読みデータを蓄積しているという確証はないけれど、少なくとも Google サジェストを使っている間は変換前の読みデータを収集して使っているのは確実。確定前の読み入力中の段階で、どんどん先読みして候補を出してくれる、っていうのが Google サジェストの発表時からの売りですからね(当時の記事参照)。

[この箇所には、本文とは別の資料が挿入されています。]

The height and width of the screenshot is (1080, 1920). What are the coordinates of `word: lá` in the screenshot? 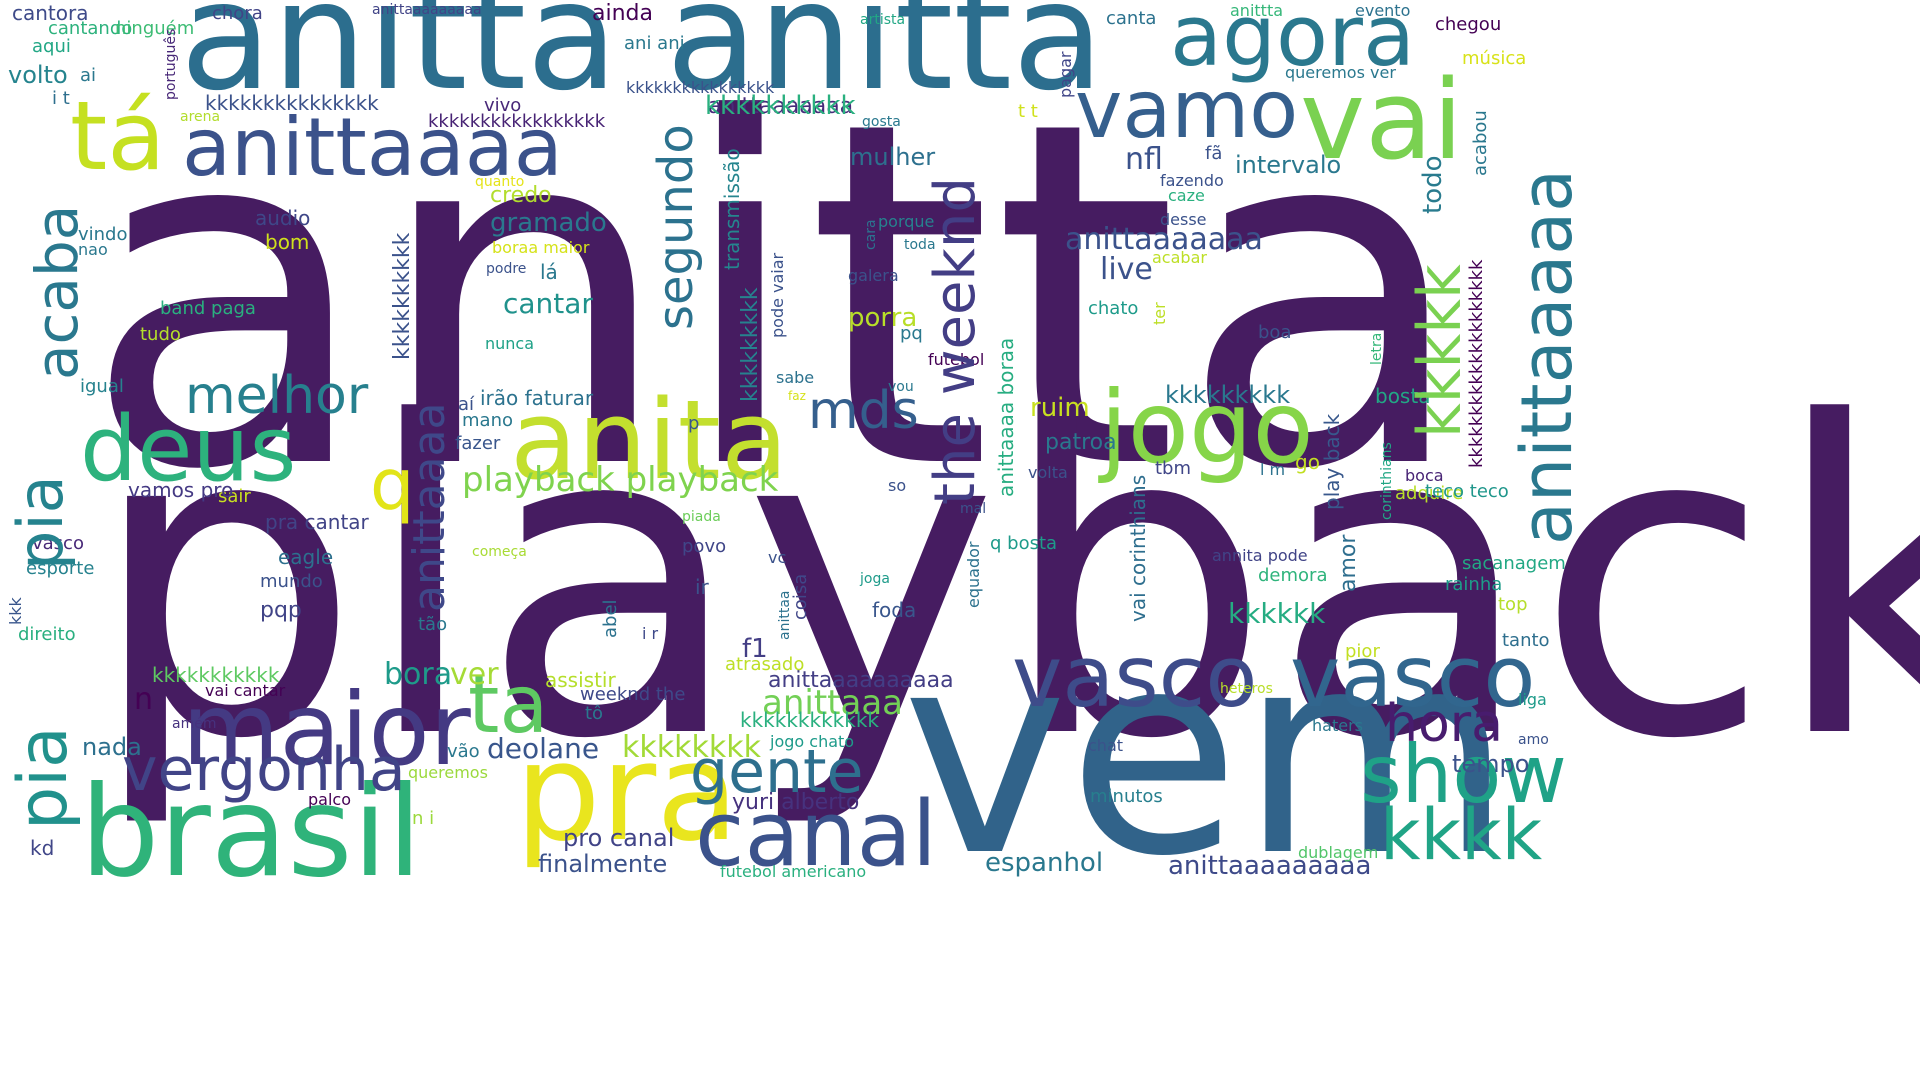 It's located at (549, 272).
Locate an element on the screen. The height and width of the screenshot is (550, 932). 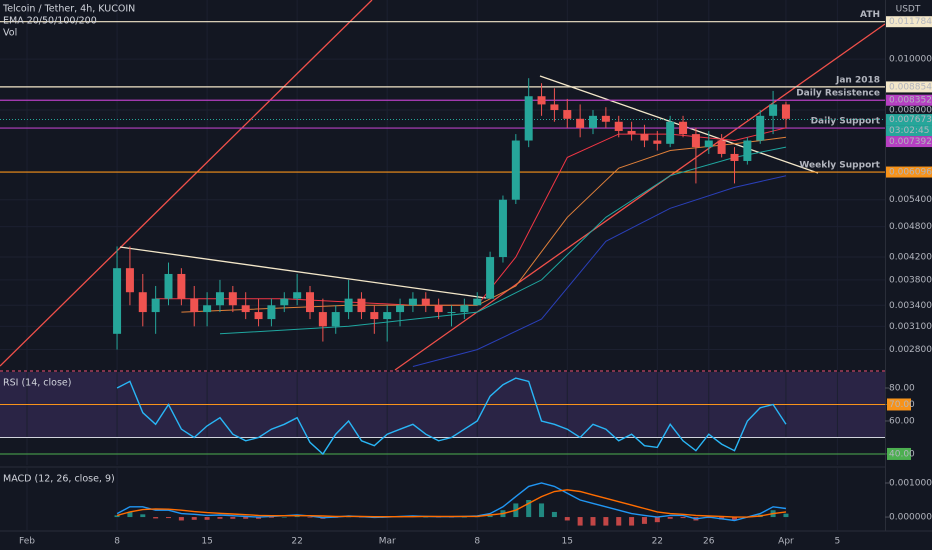
y-tick-label: 0.00340000 is located at coordinates (910, 306).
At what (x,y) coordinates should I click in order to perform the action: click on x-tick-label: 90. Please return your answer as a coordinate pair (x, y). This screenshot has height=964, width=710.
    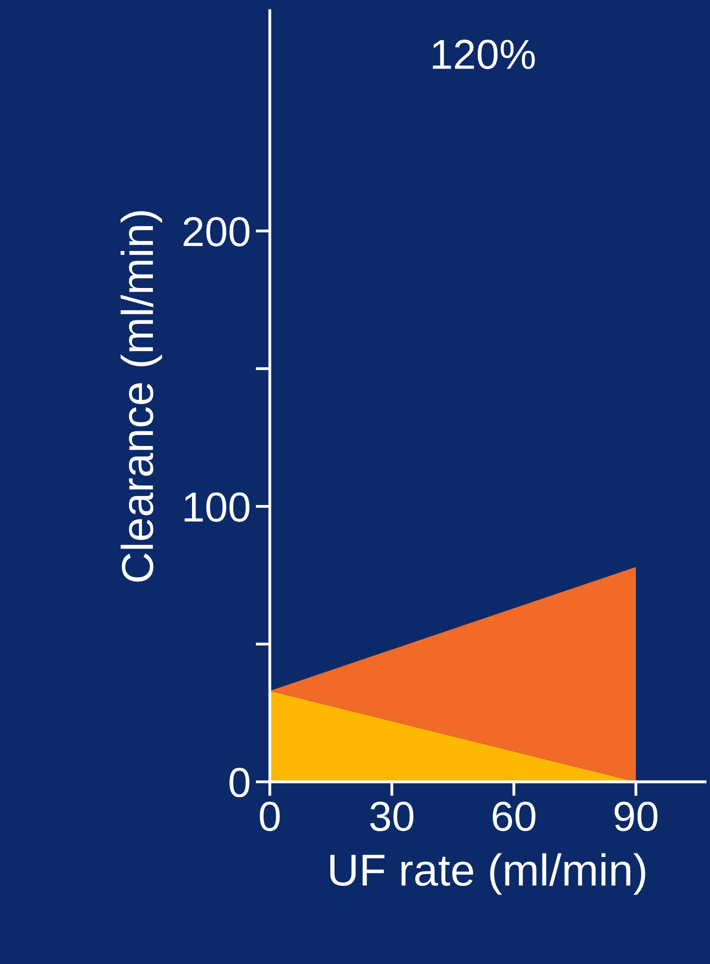
    Looking at the image, I should click on (636, 817).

ユーザーが「かな」をどういう文脈の時にどういう漢字に変換するかという膨大な統計データを使うということはすばらしいと思うのだけど、そこでユーザーが入力したかな文字列と変換後の漢字文字列のセットは、実はユーザーが使っているかな漢字変換機能の辞書が吐き出したものなんですね。つまり、ユーザーを介して、間接的に他社のかな漢字変換の辞書の内容の一部を「ぶっこ抜いて」いるわけですわ。

これって、どうなんだろう?
http://www.higuchi.com/item/534

要はたとえば、

かんせんざこ と 打ったときに
観戦雑魚 と変換する辞書というのが必要なのです。

僕の場合はMS-IMEなのだけど。ATOKも結構長いこと使ってた。
さて、Googleはどうやってこのシステムを作ったんだろう?と。

ものすごく要約すると、「Googleはサジェストでの変換実績をもとにこのIMEを作っているのなら、それはMS-IMEやATOKの辞書を流用していることにならないのかな?だとしたらなんかちょっとずるいよね?」ということ。

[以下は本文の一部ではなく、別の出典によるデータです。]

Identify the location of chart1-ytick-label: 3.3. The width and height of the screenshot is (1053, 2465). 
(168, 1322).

数ヶ月前にMicrosoft日本法人の元社長のブログにはこうあった。

某MS社員に、「MS IME最近どうなっているのよ?」と先週聞いた答えが…「IME開発の主体が、中国にシフトしまっていて我々も手を出せない……個人的にはATOKに切り替えようと思っている」と言う現役開発系社員の発言に絶句!!! 
http://furukawablog.spaces.live.com/Blog/cns!156823E649BD3714!9079.entry

既にMS-IMEには希望が持てない。

ぶっちゃけ僕はMicrosoftが大嫌いだし、MS-IMEはどうでもいい。
でも、例えばこのツールが広まることで、ATOKはどうなるんだろう。
正確な日本語変換を売りにして、実際ユーザも多かった。

「無料でできるならATOKいらないね」という流れに、仮になったとする。
もちろん全員とは絶対ならないし、一部だけでもね。
どうしても、ATOKの質は落ちるよね。
ATOKまでの大手といわなくても、小規模なプロジェクトは容易に淘汰される。

長期的に見れば、インターネットやコンピュータ業界は無料のベクトルに逆らえないと思う。
であれば、その中でいかに生き残っていくか。

さて、仮にATOKの質が落ちるとどうなるか。
もちろんユーザが離れてGoogleIMEはまたユーザを増やす。
ユーザとしてはそれでもいいかもしれないのだけど、
GoogleIMEの方式は学習式。つまり、固定の辞書を持たない。
どういうことかというと、日本語変換がネットスラングによって置き換えられる。

現在のインターネットがGoogleによって操られているように、
日本語がGoogleによって操作される日も、そう遠くないかもしれない。

まぁ、それ妄想だよねとか、
それが市場原理だよね、と言ってしまえばそれまでなのだけど。